• [YOUR OBJECTIVE]:
Only the text carries over: repeat the records exactly and drop the images.
┌─ SUPPLIED DATA
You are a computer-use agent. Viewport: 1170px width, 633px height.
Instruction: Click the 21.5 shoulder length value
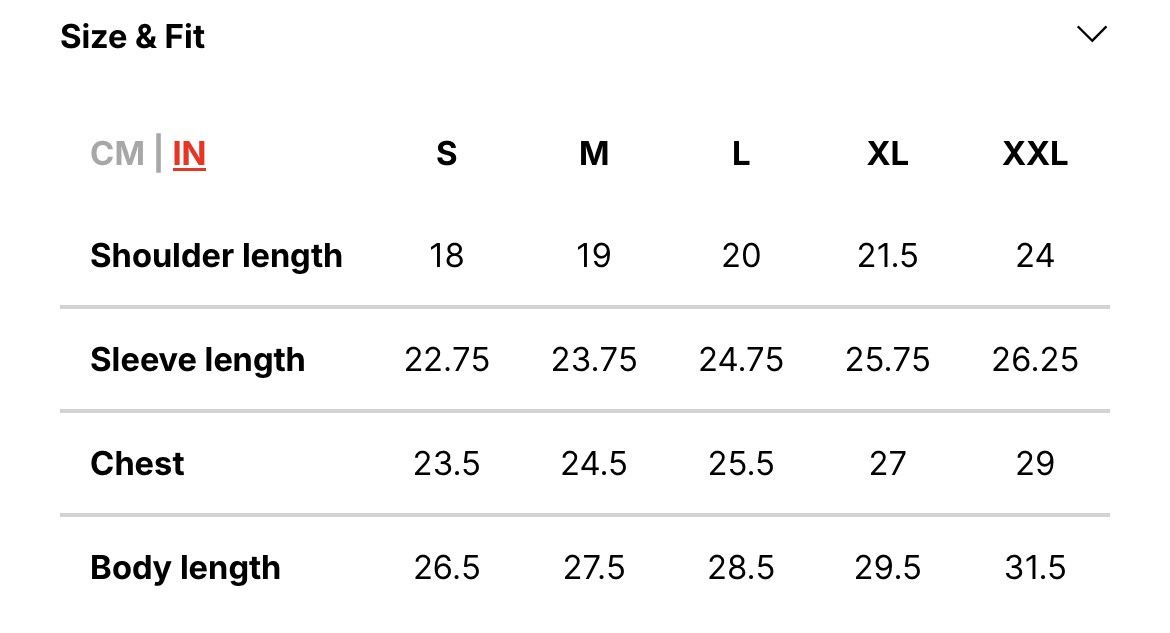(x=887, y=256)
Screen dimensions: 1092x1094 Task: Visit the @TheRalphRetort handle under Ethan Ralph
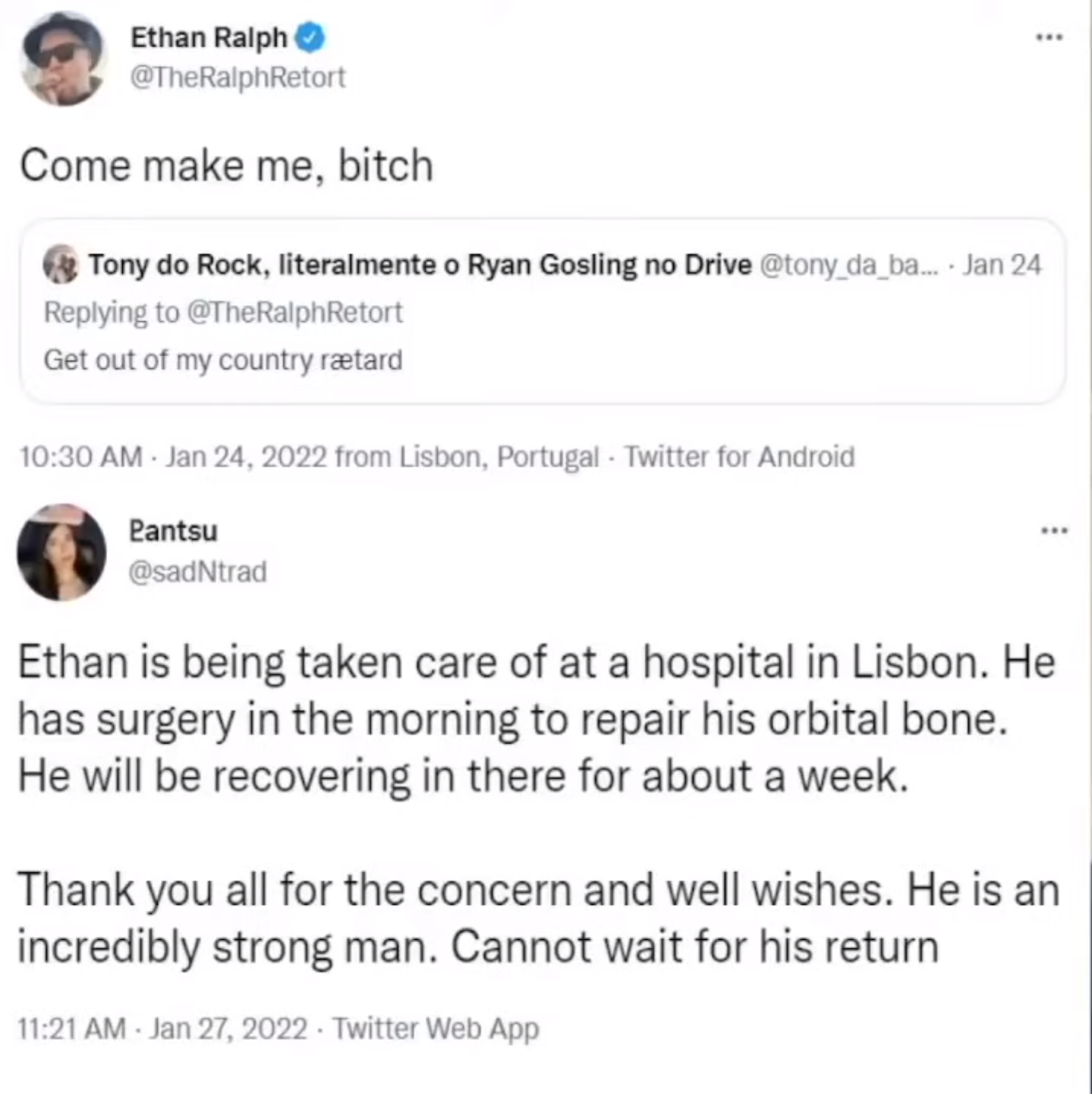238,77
└─
• [RESPONSE AREA]:
You are a computer-use agent. Viewport: 1170px width, 633px height.
Instruction: Click the 21.5 shoulder length value
(x=887, y=256)
Screen dimensions: 1092x1094 Task: Visit the @TheRalphRetort handle under Ethan Ralph
238,77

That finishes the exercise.